Nearly all cases of colorectal cancer begin with the growth of polyps, or benign growths of tissue, in the intestine. If these growths are detected and removed early, the development of colorectal cancer can be prevented. Men and women over 50 should be screened, as 90% of colorectal cancers occur in patients over age 50 and the risk increases with age. Other family members of individuals with colorectal cancer or polyps should also be screened.

There is some controversy over how much of the colon needs routine examination and how frequently the exams should be carried out. Sigmoidoscopy allows examination of the lower third of the large bowel. At colonoscopy, the entire colon is examined from the anus all the way to the ileocecal valve, the junction of the small intestine and the colon. About 65% of all precancerous polyps are found in the distal (lower) third of the colon which is within reach of the sigmoidoscope.

Those who favor sigmoidoscopy believe that if no polyps are present in the sigmoid colon they are unlikely to exist in the remainder of the colon and therefore, feel that colonoscopy for such individuals is unnecessary.

The opposing viewpoint takes nothing for granted, believing that the only way to be certain the colon is free of precancerous polyps is to examine it completely.

The motivating factor behind this controversy is often economic. Colonoscopy is a more involved and expensive procedure than sigmoidoscopy. Those responsible for paying for colorectal screening procedures usually support the use of sigmoidoscopy, if anything, over the performance of routine full colonic examination.


Q: Who Should Receive a Screening for Colorectal Cancer?
A: A standard screening program for a healthy individual over 50 years of age with no history or family history of colorectal cancer or polyps migh include:

  • Fecal occult blood test annually, with sigmoidoscopy every 5 years, OR
  • colonoscopy every 5 to 10 years, OR
  • double contrast barium enema every 5 to 10 years combined with sigmoidoscopy. A digital rectal examination should also be done regularly by your primary care physician or gynecologist

Q: How is Colorectal Screening Performed?

A number of tests are available to screen for colorectal polyps or cancer.
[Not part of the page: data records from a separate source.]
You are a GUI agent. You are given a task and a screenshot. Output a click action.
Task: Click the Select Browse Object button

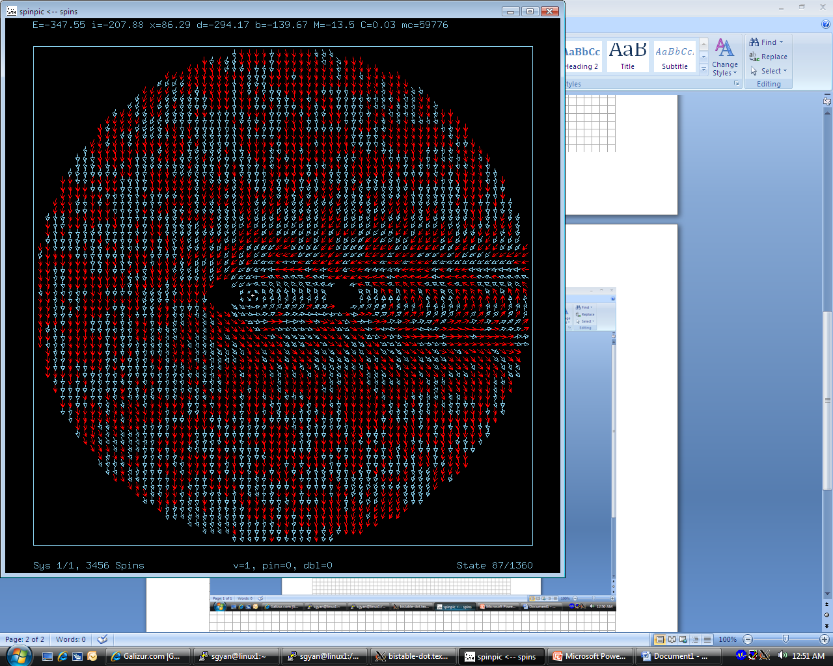(827, 615)
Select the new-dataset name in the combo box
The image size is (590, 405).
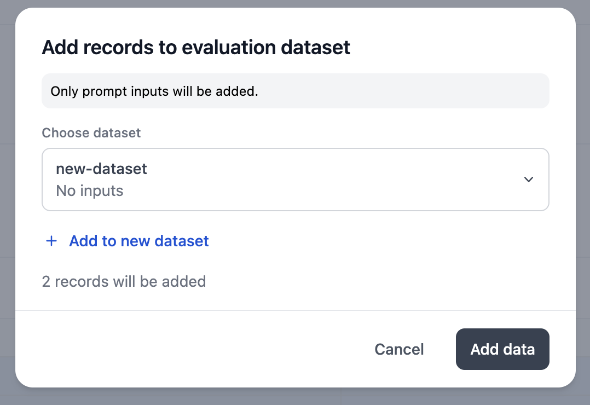tap(101, 169)
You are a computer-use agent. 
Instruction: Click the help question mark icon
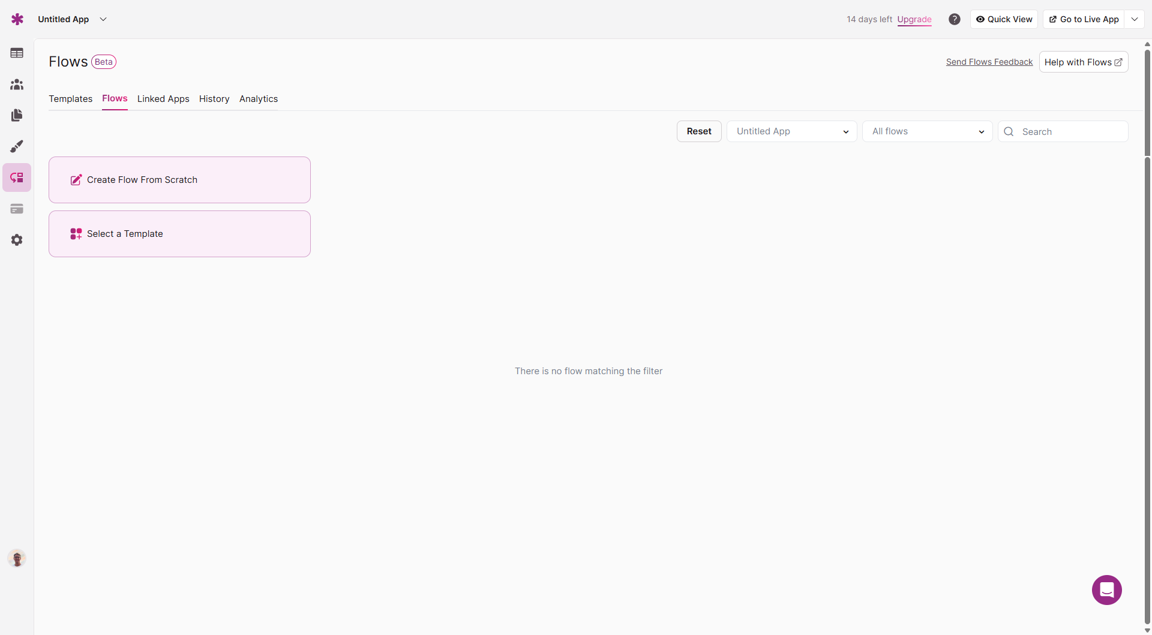(954, 19)
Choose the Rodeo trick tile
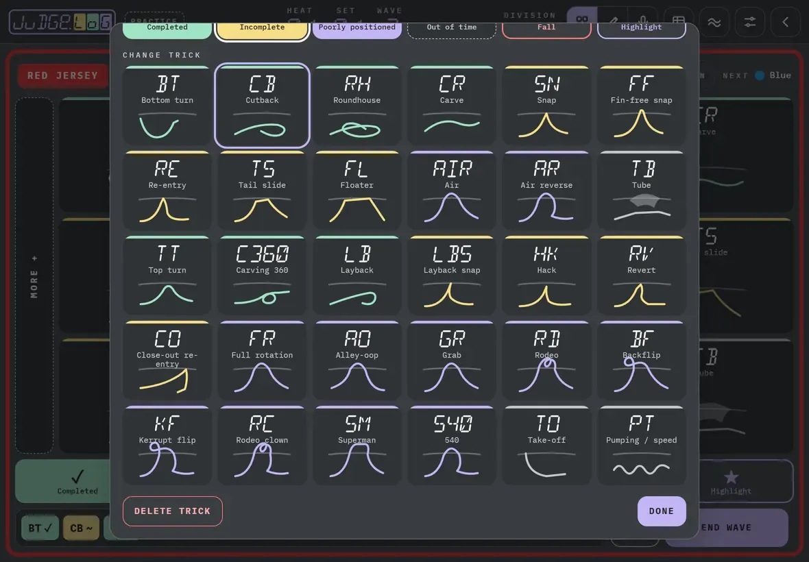 pyautogui.click(x=546, y=361)

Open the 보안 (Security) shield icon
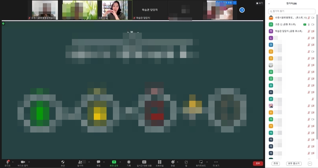[x=63, y=162]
The following may be used alone or in combination with each other:

  • Fecal Occult Blood Test (FOBT)
    This test checks for occult (hidden) blood in the stool.
  • Flexible Sigmoidoscopy
    In this examination, a doctor examines the inside of the rectum and lower portion of the colon through a flexible, lighted tube. The doctor may remove polyps and collect samples of tissue or cells for closer examination.
  • Colonoscopy
    Colonoscopy is used to detect precancerous colon polyps before they become malignant. In this examination, a doctor looks at the inside of the rectum and entire colon through a flexible, lighted tube. The doctor may remove polyps and collect samples of tissue or cells for closer examination. FAQs about Colonoscopy.
  • Double Contrast Barium Enema
    The patient is given an enema containing a dye (barium), followed by an injection of air. X-rays of the rectum and colon are then taken. The barium outlines the intestine on the x-ray film, so that polyps and other abnormalities may be easily seen.